■ **Text under study**:
########

Diaw started talking to other parents whose children had the same symptoms. They were spending more money each day for more lab tests but not getting any answers. So he called the local media and held a news conference to demand an investigation.
At about the same time, the hospital confirmed lead poisoning. The World Health Organization was called in.
The government ran blood tests on relatives of the dead children. Their mothers and siblings were found to have lead levels of 1,000 micrograms per liter. Just 100 micrograms per liter is enough to impair brain development in children.
A block from Diaw's house, the illness struck his niece, two-year-old Raminatou, the child Coumba Diaw carried on her back.
"It started with a fever. Her skin was hot. She would tremble and her eyes would roll back. She would drool. Her legs would splay out. She cried all the time," says Coumba Diaw. She speaks without emotion, recounting the events as if it all happened to someone else.
Diaw rushed her daughter to the hospital. Now that they knew the problem, they saved Raminatou.
The cleanup started in March, but was not extensive, residents say. On a side street in Thiaroye Sur Mer, a man points out a pile of sacks full of lead pellets that have sat against a wall for months through the rainy season. He says someone ditched the sacks there when they heard the lead was dangerous, and they were missed by the cleanup operation.
About 950 people have been continuously exposed to lead dust in the neighborhood, and many children show signs of neurological damage, according to WHO. The sifting tossed lead particles into the air where people could inhale it.
In richer countries, recycling of lead batteries is regulated. Most U.S. states require anyone who sells lead-acid batteries to collect spent ones and ship them to recycling plants licensed and regulated by the Environmental Protection Agency. Europe has similar oversight.
"It's when you get to Third World countries where you don't have regulations or attempts to control the movement of this product that you see these kind of tragedies occurring," says Maurice Desmarais, executive director of Battery Council International, a U.S.-based trade group.
Although North America and Europe continue to be the world's biggest buyers of cars, fewer and fewer car batteries are made there. Manufacturing has moved where labor is cheaper and environmental protections regulations are more lenient, or at least more leniently enforced.

########

■ **Record set**:
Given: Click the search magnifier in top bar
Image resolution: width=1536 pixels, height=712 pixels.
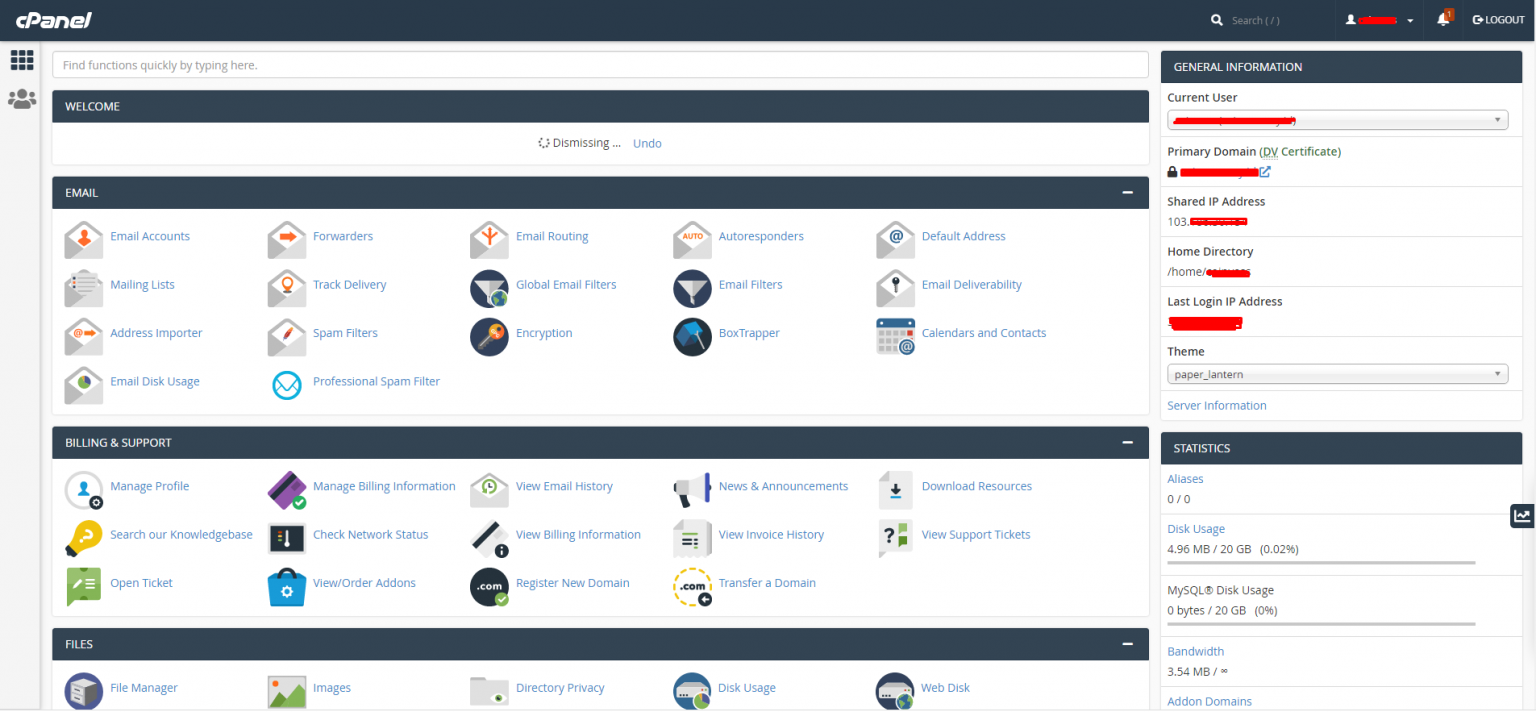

########

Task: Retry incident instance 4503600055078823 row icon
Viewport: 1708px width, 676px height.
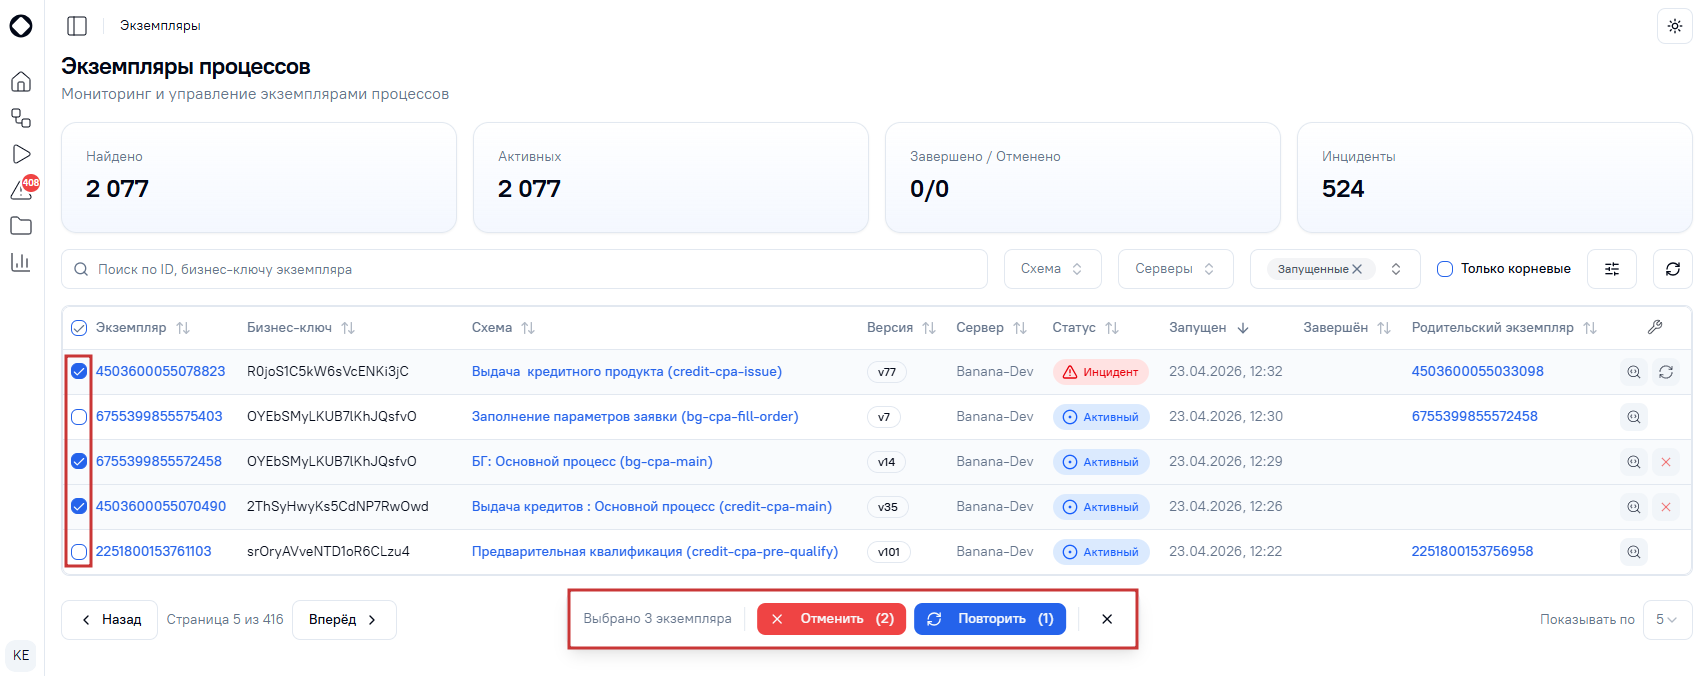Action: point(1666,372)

########

■ **To do**:
1/ From the account of lead poisoning and battery recycling, list each symptom Coumba Diaw describes in Raminatou.
2/ According to the account of lead poisoning and battery recycling, why did Diaw call the local media and hold a news conference? Answer in one to three sentences.
3/ Continue the account of lead poisoning and battery recycling, starting after its last sentence.

■ **Task results**:
1/
- Fever
- Hot skin
- Trembling
- Eyes rolling back
- Drooling
- Legs splaying out
- Crying all the time

2/ Diaw had spoken with other parents whose children had the same symptoms. They were spending more money each day on lab tests but getting no answers. So he went to the media to demand an investigation.

3/
"There's not a developing country where this isn't happening," says Perry Gottesfeld, of OK International.
Most in Thiaroye say they will never go back to sifting dirt for lead. But some still don't believe it is dangerous.
Mohamadou Diagne, a scrap metal trader, says he hasn't bought any lead since the poisonings became known. But he says he grew up cracking open batteries for lead, and he hasn't been poisoned. He has not had his blood tested for lead.
"My father is 75. He's never had any problems," he says.
An Indian buyer about a half-mile away from the town still has a large yard full of battery casings and sacks of lead pellets. The company used to buy some of the lead dug up in Thiaroye.
Workers there confirm that they ship the lead and batteries out of the country but won't give further details. The owner declined a number of requests for an interview.
The government has stripped the top layer of dirt from the roads with earthmovers and is paying the hospital bills of anyone sickened by the lead. That's at least 55 children to start, and likely more once the testing is finished.
The World Health Organization says there's still so much lead in the ground that the area is toxic. The government wants to relocate the entire neighborhood. But Demba Diaw says the government just wants to profit from the lead in their earth, and Coumba says this is her only home.
Like many other families, the Diaws are too poor and too rooted to move. So they will stay where the lead poisons the earth.